*** Selected text Section Begins ***

Timelapse of DUX4 expression in FSHD muscle cells

After achieving consensus on FSHD pathophysiology in 2014, researchers proposed four approaches for therapeutic intervention:
1. enhance the epigenetic repression of the D4Z4
2. target the DUX4 mRNA, including altering splicing or polyadenylation;
3. block the activity of the DUX4 protein
4. inhibit the DUX4-induced process, or processes, that lead to pathology.

Small molecule drugs

Most drugs used in medicine are "small molecule drugs," as opposed to biologic medical products that include proteins, vaccines, and nucleic acids. Small-molecule drugs can typically be taken by ingestion, rather than injection.
- Losmapimod, a selective inhibitor of p38α/β mitogen-activated protein kinases, was identified by Fulcrum Therapeutics as a potent suppressor of DUX4 in vitro. Results of a phase IIb clinical trial, revealed in June 2021, showed statistically significant slowing of muscle function deterioration. Further trials are pending.

*** Selected text Section Ends ***
*** Given records Section Begins ***

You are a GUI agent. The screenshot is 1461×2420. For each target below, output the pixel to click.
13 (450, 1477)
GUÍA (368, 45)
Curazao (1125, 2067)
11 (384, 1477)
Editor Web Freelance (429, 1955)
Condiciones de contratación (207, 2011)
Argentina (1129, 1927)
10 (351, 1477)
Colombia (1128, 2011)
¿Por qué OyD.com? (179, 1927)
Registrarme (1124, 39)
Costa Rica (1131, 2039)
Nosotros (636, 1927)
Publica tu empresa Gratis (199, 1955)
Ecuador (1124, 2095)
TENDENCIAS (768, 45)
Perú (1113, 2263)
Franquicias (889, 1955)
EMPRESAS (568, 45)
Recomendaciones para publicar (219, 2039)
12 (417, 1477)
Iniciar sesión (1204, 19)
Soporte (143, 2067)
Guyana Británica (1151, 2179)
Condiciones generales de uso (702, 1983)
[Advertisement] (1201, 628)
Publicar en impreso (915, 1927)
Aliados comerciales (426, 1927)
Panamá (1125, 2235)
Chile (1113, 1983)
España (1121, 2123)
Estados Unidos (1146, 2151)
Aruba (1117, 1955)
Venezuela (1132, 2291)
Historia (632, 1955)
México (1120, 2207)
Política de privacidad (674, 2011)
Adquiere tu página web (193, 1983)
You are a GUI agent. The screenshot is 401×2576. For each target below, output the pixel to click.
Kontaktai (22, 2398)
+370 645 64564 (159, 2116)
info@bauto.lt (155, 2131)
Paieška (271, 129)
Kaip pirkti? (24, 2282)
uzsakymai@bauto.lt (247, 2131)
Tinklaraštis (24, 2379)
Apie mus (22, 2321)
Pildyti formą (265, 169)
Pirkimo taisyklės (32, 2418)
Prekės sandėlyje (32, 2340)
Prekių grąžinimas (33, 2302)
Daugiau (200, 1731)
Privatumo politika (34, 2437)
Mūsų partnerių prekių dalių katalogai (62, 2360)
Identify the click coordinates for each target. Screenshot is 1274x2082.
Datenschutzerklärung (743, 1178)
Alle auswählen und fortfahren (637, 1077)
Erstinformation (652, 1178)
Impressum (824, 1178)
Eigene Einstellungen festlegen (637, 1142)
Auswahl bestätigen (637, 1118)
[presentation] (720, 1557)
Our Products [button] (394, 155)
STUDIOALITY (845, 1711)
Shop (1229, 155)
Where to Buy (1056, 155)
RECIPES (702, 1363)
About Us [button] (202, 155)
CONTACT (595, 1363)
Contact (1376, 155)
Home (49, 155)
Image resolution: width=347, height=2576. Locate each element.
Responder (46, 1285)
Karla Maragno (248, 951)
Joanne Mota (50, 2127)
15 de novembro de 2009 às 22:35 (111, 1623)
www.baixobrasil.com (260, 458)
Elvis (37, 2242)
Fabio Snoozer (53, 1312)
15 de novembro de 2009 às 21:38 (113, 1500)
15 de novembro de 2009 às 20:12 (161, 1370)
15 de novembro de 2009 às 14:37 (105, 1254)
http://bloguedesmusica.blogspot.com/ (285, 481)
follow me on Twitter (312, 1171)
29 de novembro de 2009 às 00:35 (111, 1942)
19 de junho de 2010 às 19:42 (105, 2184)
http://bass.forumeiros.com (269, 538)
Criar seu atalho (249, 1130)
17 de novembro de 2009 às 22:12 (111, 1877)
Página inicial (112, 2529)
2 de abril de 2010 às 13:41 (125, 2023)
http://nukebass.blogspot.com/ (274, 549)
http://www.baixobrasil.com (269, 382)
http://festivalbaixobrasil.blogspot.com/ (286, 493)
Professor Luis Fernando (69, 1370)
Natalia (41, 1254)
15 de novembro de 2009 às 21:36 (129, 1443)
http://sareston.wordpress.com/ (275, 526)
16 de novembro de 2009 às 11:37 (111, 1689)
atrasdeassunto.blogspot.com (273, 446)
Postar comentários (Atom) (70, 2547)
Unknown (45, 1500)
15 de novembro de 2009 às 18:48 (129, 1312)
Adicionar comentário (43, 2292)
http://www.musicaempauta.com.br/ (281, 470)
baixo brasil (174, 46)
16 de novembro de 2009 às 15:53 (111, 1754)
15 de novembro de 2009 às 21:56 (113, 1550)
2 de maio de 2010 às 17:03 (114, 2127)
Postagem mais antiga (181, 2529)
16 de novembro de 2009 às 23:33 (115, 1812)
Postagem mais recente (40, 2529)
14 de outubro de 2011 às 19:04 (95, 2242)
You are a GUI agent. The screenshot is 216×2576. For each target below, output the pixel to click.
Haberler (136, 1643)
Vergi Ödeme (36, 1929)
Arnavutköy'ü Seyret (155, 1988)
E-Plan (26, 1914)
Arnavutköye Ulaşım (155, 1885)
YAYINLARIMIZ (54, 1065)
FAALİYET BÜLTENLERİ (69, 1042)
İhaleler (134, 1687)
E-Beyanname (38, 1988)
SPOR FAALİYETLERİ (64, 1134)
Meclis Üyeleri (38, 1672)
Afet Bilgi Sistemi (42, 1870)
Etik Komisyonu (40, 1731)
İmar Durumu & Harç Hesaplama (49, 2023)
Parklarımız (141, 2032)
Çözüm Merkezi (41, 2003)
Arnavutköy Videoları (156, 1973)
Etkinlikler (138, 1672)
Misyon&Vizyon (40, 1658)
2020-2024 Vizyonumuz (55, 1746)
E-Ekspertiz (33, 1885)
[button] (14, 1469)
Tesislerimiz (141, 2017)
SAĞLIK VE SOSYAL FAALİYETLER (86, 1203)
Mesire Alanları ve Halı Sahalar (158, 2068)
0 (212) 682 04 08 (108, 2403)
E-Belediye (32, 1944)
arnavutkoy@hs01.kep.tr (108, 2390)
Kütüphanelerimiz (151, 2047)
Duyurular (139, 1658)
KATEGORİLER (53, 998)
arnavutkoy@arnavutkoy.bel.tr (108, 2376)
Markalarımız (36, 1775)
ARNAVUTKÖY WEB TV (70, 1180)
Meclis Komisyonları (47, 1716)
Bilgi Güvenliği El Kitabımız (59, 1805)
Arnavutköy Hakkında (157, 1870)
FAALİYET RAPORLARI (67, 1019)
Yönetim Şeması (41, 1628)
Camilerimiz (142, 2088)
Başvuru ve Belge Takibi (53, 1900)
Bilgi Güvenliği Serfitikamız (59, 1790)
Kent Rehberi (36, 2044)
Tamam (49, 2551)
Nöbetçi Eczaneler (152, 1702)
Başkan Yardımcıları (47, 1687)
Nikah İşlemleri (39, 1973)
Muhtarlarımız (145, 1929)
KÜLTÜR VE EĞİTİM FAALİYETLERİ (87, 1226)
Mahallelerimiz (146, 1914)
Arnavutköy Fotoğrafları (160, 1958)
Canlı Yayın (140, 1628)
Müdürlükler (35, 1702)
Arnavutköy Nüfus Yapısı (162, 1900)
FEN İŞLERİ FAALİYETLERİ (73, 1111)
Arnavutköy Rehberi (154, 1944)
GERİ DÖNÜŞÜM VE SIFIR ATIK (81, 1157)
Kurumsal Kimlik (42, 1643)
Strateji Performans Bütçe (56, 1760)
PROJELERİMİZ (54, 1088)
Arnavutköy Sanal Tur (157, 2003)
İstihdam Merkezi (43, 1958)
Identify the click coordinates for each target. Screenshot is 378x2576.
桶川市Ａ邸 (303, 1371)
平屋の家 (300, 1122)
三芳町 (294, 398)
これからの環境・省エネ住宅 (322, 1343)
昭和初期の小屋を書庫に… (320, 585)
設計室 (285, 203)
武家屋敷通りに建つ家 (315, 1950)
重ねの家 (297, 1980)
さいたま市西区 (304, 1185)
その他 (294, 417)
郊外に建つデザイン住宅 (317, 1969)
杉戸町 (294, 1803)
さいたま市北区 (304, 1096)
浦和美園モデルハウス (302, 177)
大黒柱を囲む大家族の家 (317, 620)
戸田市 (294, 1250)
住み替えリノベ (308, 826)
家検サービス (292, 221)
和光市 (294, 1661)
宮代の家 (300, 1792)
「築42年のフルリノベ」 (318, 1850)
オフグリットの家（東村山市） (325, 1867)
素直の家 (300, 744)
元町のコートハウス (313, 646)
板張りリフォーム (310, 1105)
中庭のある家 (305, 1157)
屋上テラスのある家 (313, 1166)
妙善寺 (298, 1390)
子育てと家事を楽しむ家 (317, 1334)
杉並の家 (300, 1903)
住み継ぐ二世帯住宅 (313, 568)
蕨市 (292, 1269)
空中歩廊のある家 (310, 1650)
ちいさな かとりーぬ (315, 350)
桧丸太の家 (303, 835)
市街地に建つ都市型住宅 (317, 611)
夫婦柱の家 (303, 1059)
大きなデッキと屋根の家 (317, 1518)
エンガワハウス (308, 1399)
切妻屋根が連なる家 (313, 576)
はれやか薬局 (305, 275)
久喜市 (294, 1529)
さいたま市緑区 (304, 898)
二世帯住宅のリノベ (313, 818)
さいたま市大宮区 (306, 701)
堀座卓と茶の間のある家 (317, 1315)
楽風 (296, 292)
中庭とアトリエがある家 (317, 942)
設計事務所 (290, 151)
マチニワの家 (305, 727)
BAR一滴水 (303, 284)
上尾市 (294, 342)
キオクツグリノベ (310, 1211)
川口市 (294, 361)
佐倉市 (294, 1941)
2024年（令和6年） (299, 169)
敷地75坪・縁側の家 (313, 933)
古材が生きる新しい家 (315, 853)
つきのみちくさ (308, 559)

*** Given records Section Ends ***

What the exercise asks:
Continue the passage on FSHD therapeutic approaches, starting right after its last sentence.

Final answer:
- Casein kinase 1 (CK1) inhibition has been identified by Facio Therapies, a Dutch pharmaceutical company, to repress DUX4 expression and is in preclinical development. Facio Therapies claims that CK1 inhibition leaves myotube fusion intact, unlike BET inhibitors, p38 MAPK inhibitors, and β2 agonists.
Gene therapy

Gene therapy is the administration of nucleotides to treat disease. Multiple types of gene therapy are in the preclinical stage of development for the treatment of FSHD.
- Antisense therapy utilizes antisense oligonucleotides that bind to DUX4 messenger RNA, inducing its degradation and preventing DUX4 protein production. Phosphorodiamidate morpholinos, an oligonucleotide modified to increase its stability, have been shown to reduce DUX4 and its effects selectively; however, these antisense nucleotides have poor ability to penetrate muscle.
- MicroRNAs (miRNAs) directed against DUX4, delivered by viral vectors, have been shown to reduce DUX4, protect against muscle pathology, and prevent loss of grip strength in mouse FSHD models. Arrowhead Pharmaceuticals is developing an RNA interference therapeutic against DUX4, named ARO-DUX4, and intends to file for regulatory clearance in the third quarter of 2021 to begin clinical trials.
- Genome editing, the permanent alteration of genetic code, is being researched. One study attempted to use CRISPR-Cas9 to knockout the polyadenylation signal in lab dish models but was unable to demonstrate therapeutic results.

Potential drug targets
- Inhibition of the hyaluronic acid (HA) pathway is a potential therapy. One study found that many DUX4-induced molecular pathologies are mediated by HA signaling, and inhibition of HA biosynthesis with 4-methylumbelliferone prevented these molecular pathologies.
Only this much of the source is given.